Commitments, Contingencies and Liquidity Matters. As described in the 2018
Annual Report, the Company's liquidity may be adversely impacted by a variety
of factors, including, but not limited to, pension funding obligations, reserve
requirements associated with credit card processing agreements, guarantees,
commitments and contingencies. See the 2018 Annual Report and Notes 6, 7, 8, 9,
10 and 11 to the financial statements contained in Part I, Item 1 of this
report for additional information.
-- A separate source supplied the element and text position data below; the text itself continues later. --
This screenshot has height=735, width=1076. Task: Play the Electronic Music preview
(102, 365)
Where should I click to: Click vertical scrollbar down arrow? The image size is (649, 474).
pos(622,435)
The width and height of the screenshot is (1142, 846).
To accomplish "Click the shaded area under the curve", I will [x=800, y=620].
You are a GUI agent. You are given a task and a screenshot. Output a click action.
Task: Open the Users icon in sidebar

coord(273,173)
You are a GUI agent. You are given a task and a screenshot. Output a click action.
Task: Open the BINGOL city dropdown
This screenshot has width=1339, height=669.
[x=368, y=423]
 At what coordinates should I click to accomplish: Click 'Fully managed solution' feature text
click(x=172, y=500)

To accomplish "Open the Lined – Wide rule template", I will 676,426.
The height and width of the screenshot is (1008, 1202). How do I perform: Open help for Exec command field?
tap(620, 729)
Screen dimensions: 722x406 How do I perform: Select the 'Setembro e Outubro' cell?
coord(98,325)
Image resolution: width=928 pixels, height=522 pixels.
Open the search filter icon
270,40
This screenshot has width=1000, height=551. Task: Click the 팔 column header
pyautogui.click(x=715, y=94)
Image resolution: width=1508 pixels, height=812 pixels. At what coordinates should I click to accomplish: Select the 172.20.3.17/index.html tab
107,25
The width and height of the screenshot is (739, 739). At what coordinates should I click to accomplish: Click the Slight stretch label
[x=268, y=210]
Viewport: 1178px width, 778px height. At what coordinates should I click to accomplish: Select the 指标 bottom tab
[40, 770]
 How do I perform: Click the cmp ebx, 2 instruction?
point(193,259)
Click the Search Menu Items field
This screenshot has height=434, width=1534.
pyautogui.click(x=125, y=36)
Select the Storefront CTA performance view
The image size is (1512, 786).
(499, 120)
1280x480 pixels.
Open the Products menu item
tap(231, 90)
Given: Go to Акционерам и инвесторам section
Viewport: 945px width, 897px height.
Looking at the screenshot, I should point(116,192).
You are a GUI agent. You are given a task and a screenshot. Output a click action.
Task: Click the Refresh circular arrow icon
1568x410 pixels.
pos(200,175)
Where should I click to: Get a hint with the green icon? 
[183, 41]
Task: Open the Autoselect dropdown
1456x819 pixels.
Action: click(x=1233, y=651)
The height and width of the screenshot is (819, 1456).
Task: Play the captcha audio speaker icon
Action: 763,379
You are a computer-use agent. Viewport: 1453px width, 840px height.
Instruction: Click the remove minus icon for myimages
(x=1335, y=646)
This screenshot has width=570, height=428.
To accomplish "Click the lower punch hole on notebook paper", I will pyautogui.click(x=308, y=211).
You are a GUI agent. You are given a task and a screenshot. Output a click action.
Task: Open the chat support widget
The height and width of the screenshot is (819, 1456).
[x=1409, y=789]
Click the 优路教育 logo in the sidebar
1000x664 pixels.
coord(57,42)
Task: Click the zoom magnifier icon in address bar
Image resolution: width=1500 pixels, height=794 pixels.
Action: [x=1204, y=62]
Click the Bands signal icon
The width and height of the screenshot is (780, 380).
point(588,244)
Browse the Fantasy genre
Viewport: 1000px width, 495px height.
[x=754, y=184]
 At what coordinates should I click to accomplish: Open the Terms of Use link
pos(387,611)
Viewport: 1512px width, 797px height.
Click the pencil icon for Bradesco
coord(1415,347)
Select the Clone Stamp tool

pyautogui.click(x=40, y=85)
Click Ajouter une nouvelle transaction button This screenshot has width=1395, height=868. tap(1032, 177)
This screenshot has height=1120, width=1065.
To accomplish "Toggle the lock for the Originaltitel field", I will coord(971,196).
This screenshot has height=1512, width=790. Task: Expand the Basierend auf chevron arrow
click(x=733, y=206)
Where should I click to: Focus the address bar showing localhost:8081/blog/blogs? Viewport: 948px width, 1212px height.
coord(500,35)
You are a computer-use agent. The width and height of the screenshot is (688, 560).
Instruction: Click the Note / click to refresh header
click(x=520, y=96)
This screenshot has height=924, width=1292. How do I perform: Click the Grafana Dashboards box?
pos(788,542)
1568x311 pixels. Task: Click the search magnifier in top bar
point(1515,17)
Our actual results could differ materially
from these forward-looking statements due to numerous factors including,
without limitation, the following: our ability to execute our strategic
operating plan, including our growth, revenue-generating and cost-control
initiatives; general economic conditions (including interest rates, foreign
currency exchange rates, investment or credit market conditions, crude oil
prices, costs of aircraft fuel and energy refining capacity in relevant
markets); risks of doing business globally, including instability and political
developments that may impact our operations in certain countries; demand for
travel and the impact that global economic and political conditions have on
customer travel patterns; our capacity decisions and the capacity decisions of
our competitors; competitive pressures on pricing and on demand; changes in
aircraft fuel prices; disruptions in our supply of aircraft fuel; our ability
to cost-effectively hedge against increases in the price of aircraft fuel, if
we decide to do so; the effects of any technology failures or cybersecurity
breaches; disruptions to services provided by third-party service providers;
potential reputational or other impact from adverse events involving our
aircraft or operations, the aircraft or operations of our regional carriers or
our code share partners or the aircraft or operations of another airline; our
ability to attract and retain customers; the effects of any terrorist attacks,
international hostilities or other security events, or the fear of such events;
the mandatory grounding of aircraft in our fleet; disruptions to our regional
network; the impact of regulatory, investigative and legal proceedings and
legal compliance risks; the success of our investments in other airlines,
including in other parts of the world; industry consolidation or changes in
airline alliances; the ability of other air carriers with whom we have
alliances or partnerships to provide the services contemplated by the
respective arrangements with such carriers; costs associated with any
modification or termination of our aircraft orders; disruptions in the
availability of aircraft, parts or support from our suppliers; our ability to
maintain satisfactory labor relations and the results of any collective
bargaining agreement process with our union groups; any disruptions to
operations due to any potential actions by our labor groups; labor costs; an
outbreak of a disease that affects travel demand or travel behavior; the impact
of any management changes; extended interruptions or disruptions in service at
major airports where we operate; U.S. or foreign governmental legislation,
regulation and other actions (including Open Skies agreements, environmental
regulations and the United Kingdom's withdrawal from the European Union); the
seasonality of the airline industry; weather conditions; the costs and
availability of aviation and other insurance; the costs and availability of
financing; our ability to maintain adequate liquidity; our ability to comply
with the terms of our various financing arrangements; our ability to realize
the full value of our intangible assets and long-lived assets; and other risks
and uncertainties set forth under Part I, Item 1A., Risk Factors, of our 2018
Annual Report, and Part II, Item 1A., Risk Factors, of this report, as well as
other risks and uncertainties set forth from time to time in the reports we
file with the U.S. Securities and Exchange Commission (the "SEC").